Après deux décennies de négociations, le Mercosur, accord de libre-échange entre l'Europe et l'Amérique du Sud, suscite la frustration des agriculteurs en pleine crise. Mais pourquoi cet accord suscite-t-il autant de colère ?
TL;DR
- Mercosur suscite la colère des agriculteurs français.
- L’accord prévoit une baisse des droits de douane entre l’UE et l’Amérique du Sud.
- Les agriculteurs craignent une concurrence déloyale et des impacts environnementaux.
Le Mercosur : un accord qui divise
Alors que la crise agricole fait rage en France, le Mercosur, cet accord de libre-échange entre l’Europe et l’Amérique du Sud, devient la cible des agriculteurs. Ayant fait l’objet de négociations pendant plus de deux décennies, il symbolise aujourd’hui le mécontentement du monde agricole.
Qu’est-ce que le Mercosur ?
En théorie, le Mercosur représente une vaste zone de libre-échange entre l’Union européenne et l’Amérique du Sud. Cet accord, dont le premier principe a été établi en 2019, vise à « encourager et accroître les relations commerciales ». Cependant, il n’a pas encore été ratifié par les États membres, et la France, les Pays-Bas et l’Irlande ont déjà exprimé leur opposition.
Un traité qui suscite l’inquiétude
Le Mercosur prévoit de réduire les droits de douane entre les deux zones, permettant à l’Europe d’exporter son industrie, y compris l’automobile. Du côté sud-américain, le texte envisage l’instauration de quotas annuels pour les principaux pays du Mercosur, tels que l’Argentine, le Brésil, l’Uruguay et le Paraguay. En contrepartie, l’Europe bénéficierait de droits de douane supprimés ou réduits pour divers produits.
Cependant, cet accord suscite une vive opposition de la part des agriculteurs français. Stéphane Charbonneau, représentant syndical, dénonce des « grosses pénalités » pour les agriculteurs, incapables de concurrencer des produits moins chers. De plus, le fossé entre les normes européennes et sud-américaines, notamment en matière d’exploitation animale et d’environnement, accentue cette inquiétude.
Des conséquences environnementales alarmantes
Selon un rapport de Stefan Ambec publié en 2020, les conséquences environnementales d’un tel accord seraient désastreuses. Le texte met en évidence une augmentation des émissions de gaz à effet de serre et une déforestation accrue liée à l’expansion des exportations de viande bovine sud-américaine.

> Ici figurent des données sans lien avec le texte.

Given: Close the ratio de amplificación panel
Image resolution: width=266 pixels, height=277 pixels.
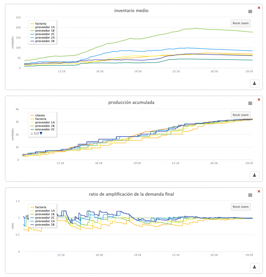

Face à ces enjeux, la Commission européenne n’a pas prévu de prochain cycle de négociations. Pour Bruno Parmentier, économiste et spécialiste du sujet, il serait judicieux d’exiger des contrôles sur les produits importés qui respectent des normes environnementales aussi strictes qu’en Europe. Un moyen d’ouvrir le marché tout en élevant le niveau global de production.